## TASK BRIEF
From the line containing "657x514 pixels." to the end of the records below, both included, every line should be repeated exactly; pictures should be dropped.

## DATASET EXCERPTS
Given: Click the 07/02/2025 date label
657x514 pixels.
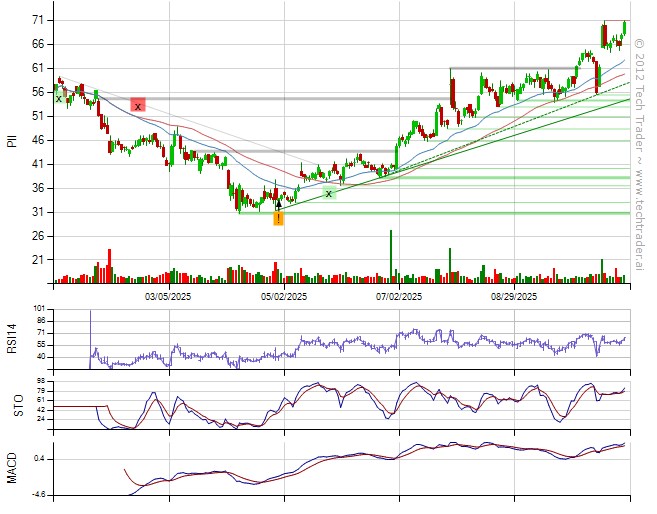Looking at the screenshot, I should coord(399,296).
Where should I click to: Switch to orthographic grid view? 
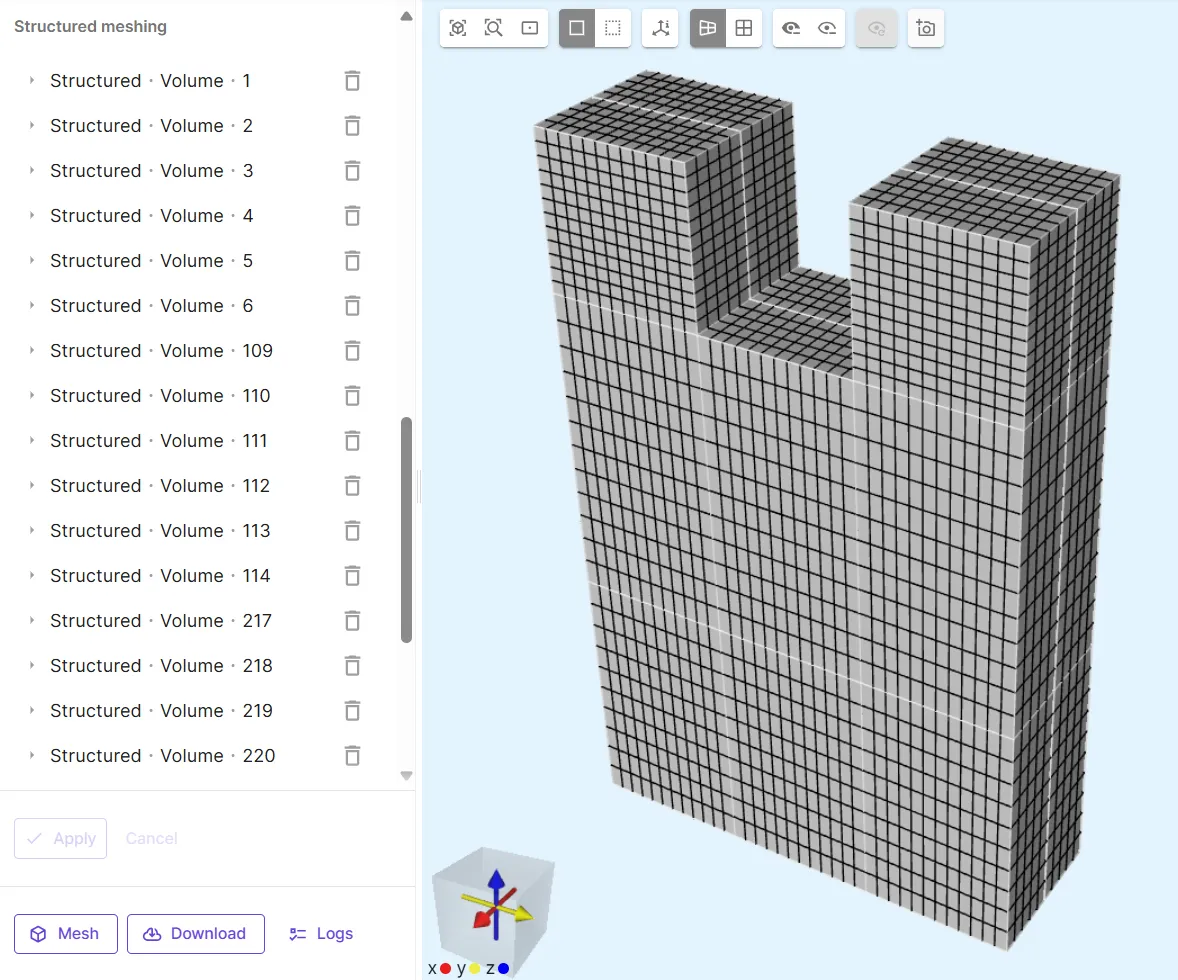click(744, 28)
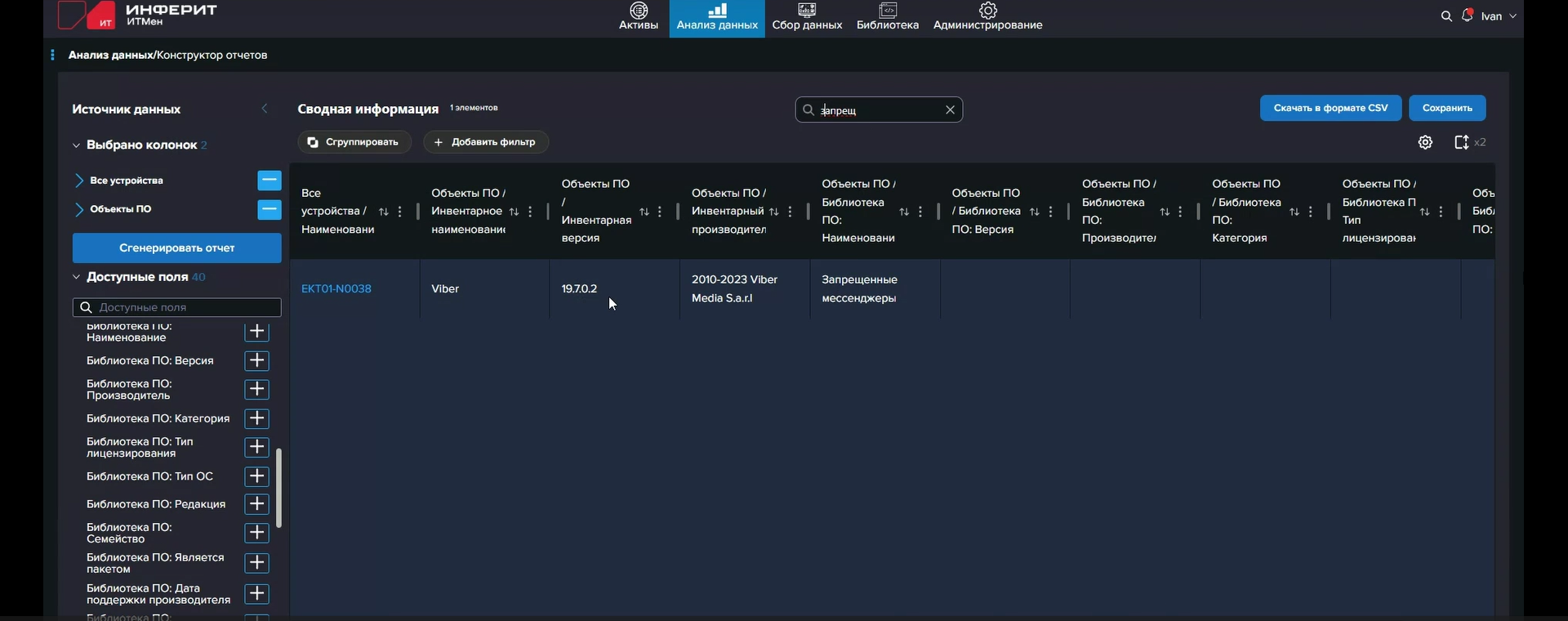The width and height of the screenshot is (1568, 621).
Task: Click the available fields list scrollbar
Action: 278,488
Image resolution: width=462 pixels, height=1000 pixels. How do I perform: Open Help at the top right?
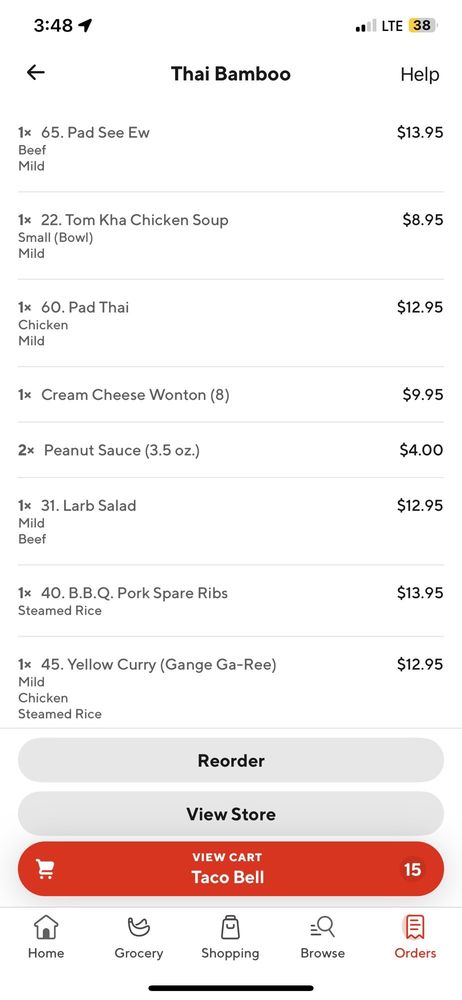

## WRITTEN REPLY
657x514 pixels.
Looking at the screenshot, I should coord(399,296).
Where should I click to: Switch to orthographic grid view? 
click(744, 28)
The width and height of the screenshot is (1568, 621).
Task: Click the available fields list scrollbar
Action: 278,488
Image resolution: width=462 pixels, height=1000 pixels. How do I perform: Open Help at the top right?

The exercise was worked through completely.